>> start RECORD LIST

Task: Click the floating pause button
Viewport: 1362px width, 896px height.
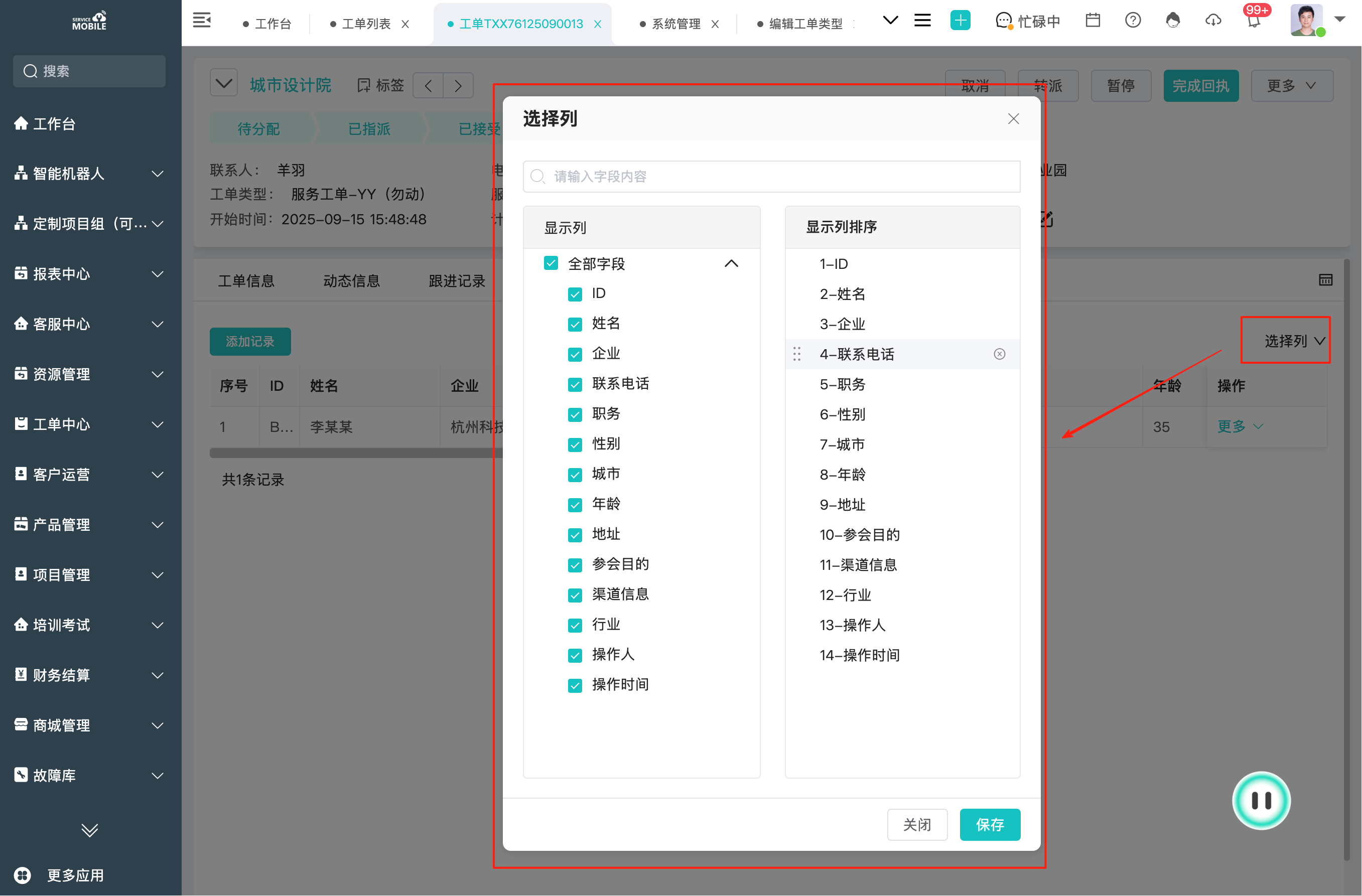Action: [1261, 800]
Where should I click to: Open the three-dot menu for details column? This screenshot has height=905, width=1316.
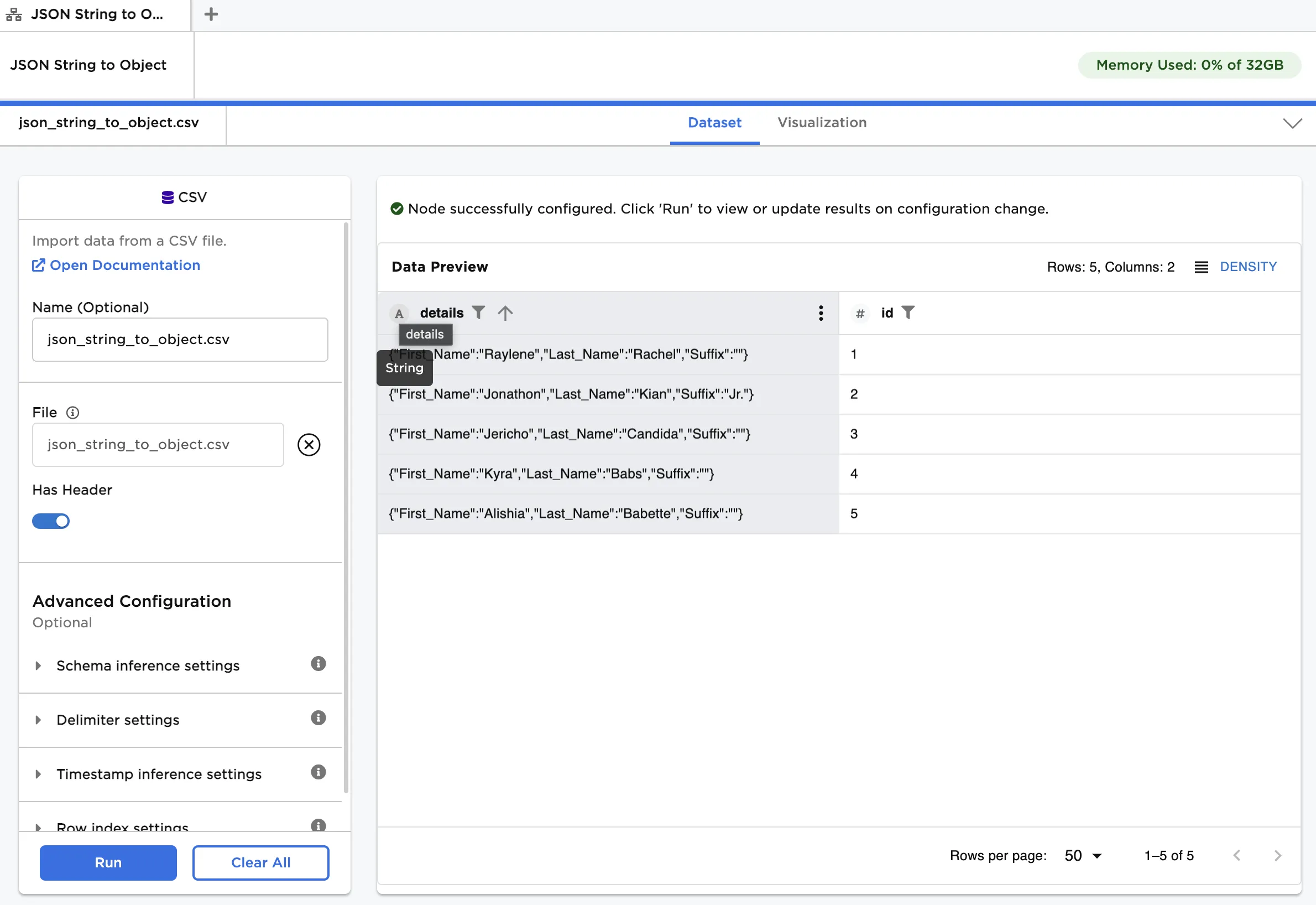[x=820, y=313]
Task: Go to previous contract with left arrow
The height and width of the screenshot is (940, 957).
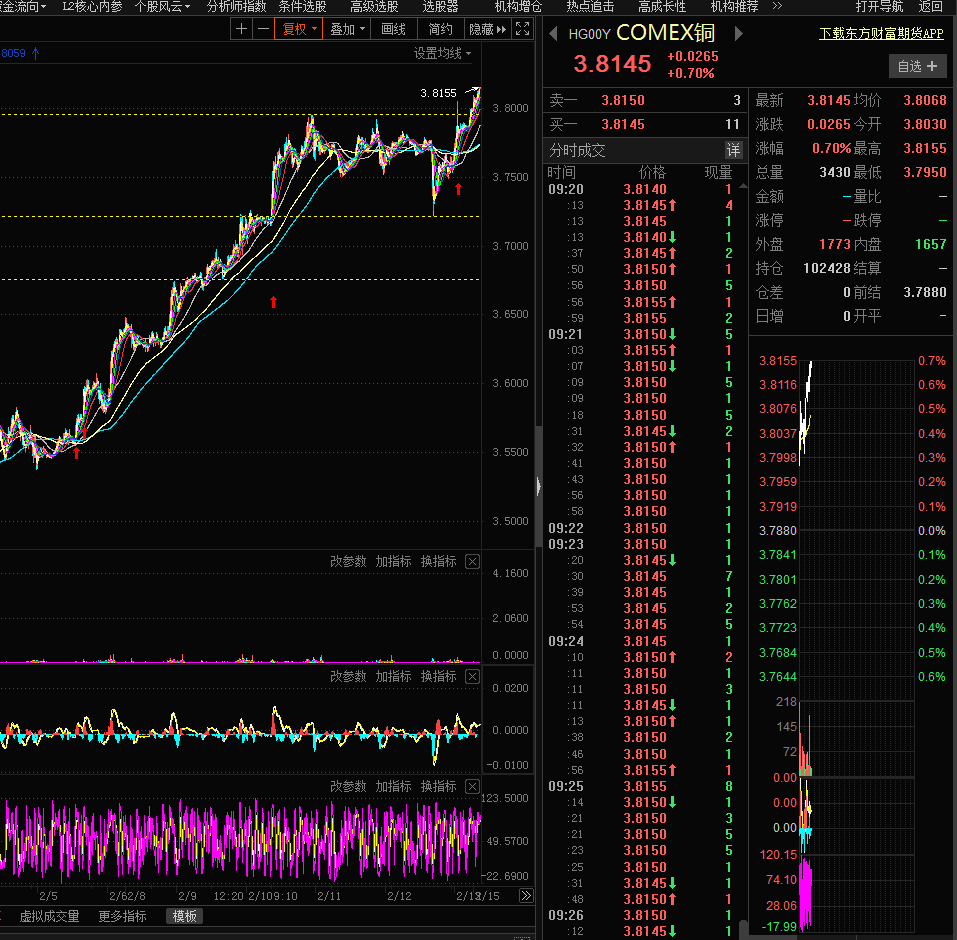Action: point(552,34)
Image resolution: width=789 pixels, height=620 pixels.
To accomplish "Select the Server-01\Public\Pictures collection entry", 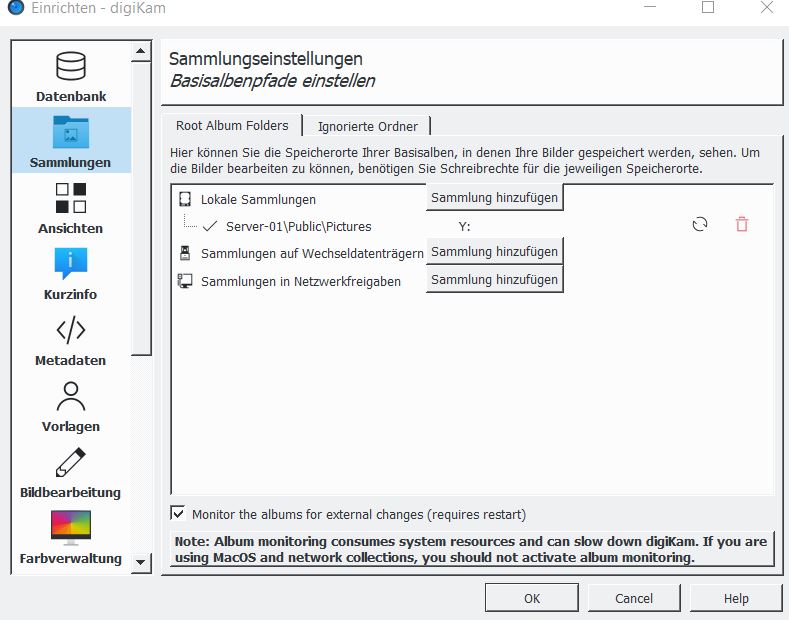I will [298, 226].
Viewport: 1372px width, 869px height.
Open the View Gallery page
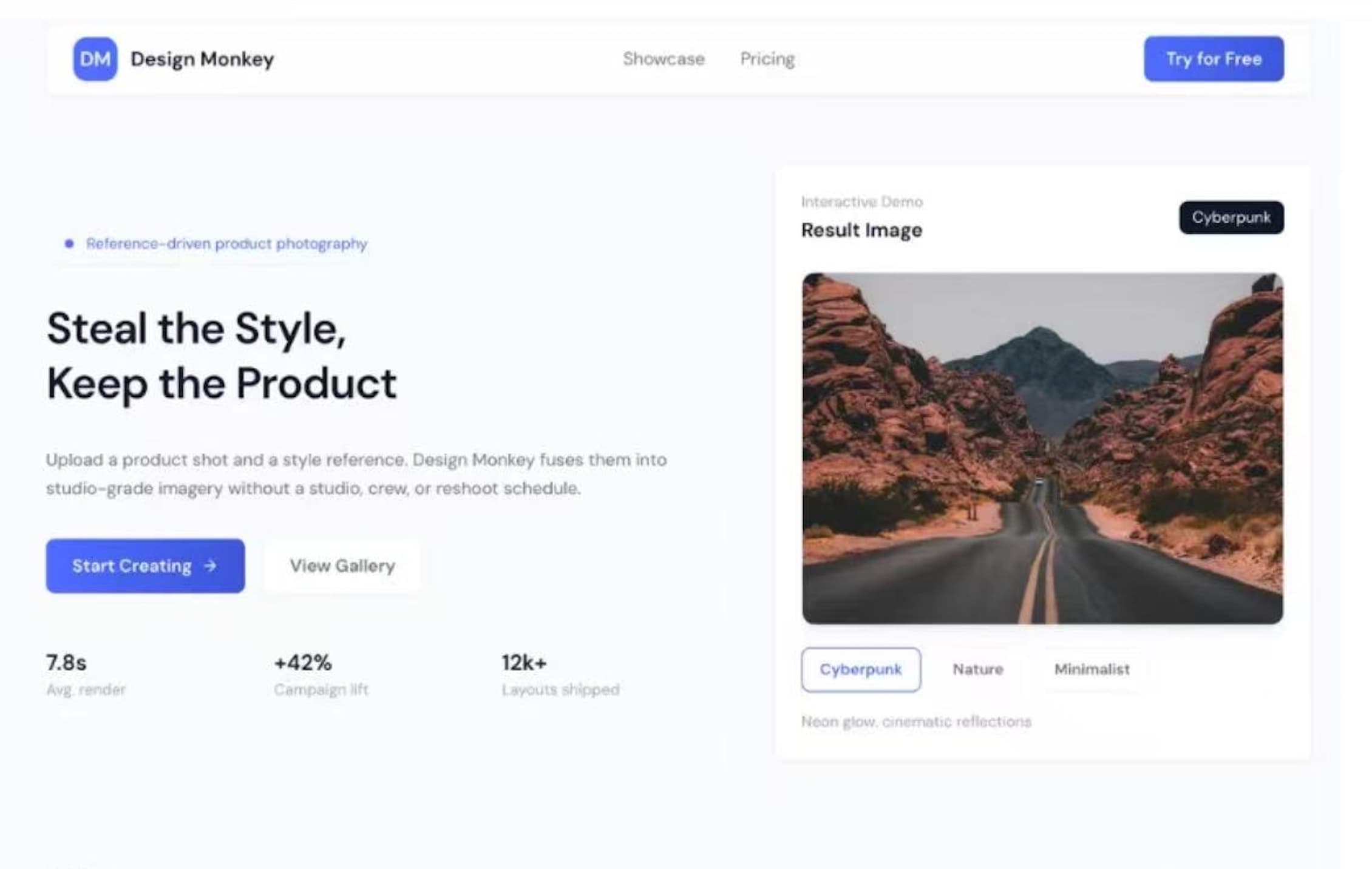click(342, 566)
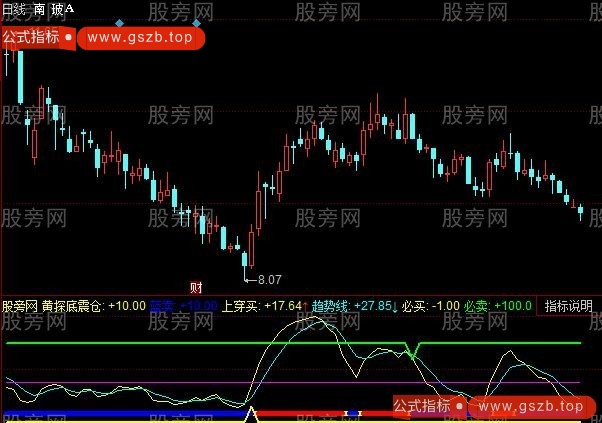Click the blue 死卖 indicator label
This screenshot has width=602, height=423.
(x=161, y=305)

>> end RECORD LIST

_SHORT EXERCISE_. Copy out the records word for word, from the start through the line that contains "Action: point(552,34)", including that line. Leave the pictures out of your answer.

_EXERCISE RESPONSE_.
Task: Click the floating pause button
Viewport: 1362px width, 896px height.
Action: [1261, 800]
Where should I click to: Open the three-dot menu for details column? This screenshot has height=905, width=1316.
[x=820, y=313]
Task: Go to previous contract with left arrow
The height and width of the screenshot is (940, 957).
Action: point(552,34)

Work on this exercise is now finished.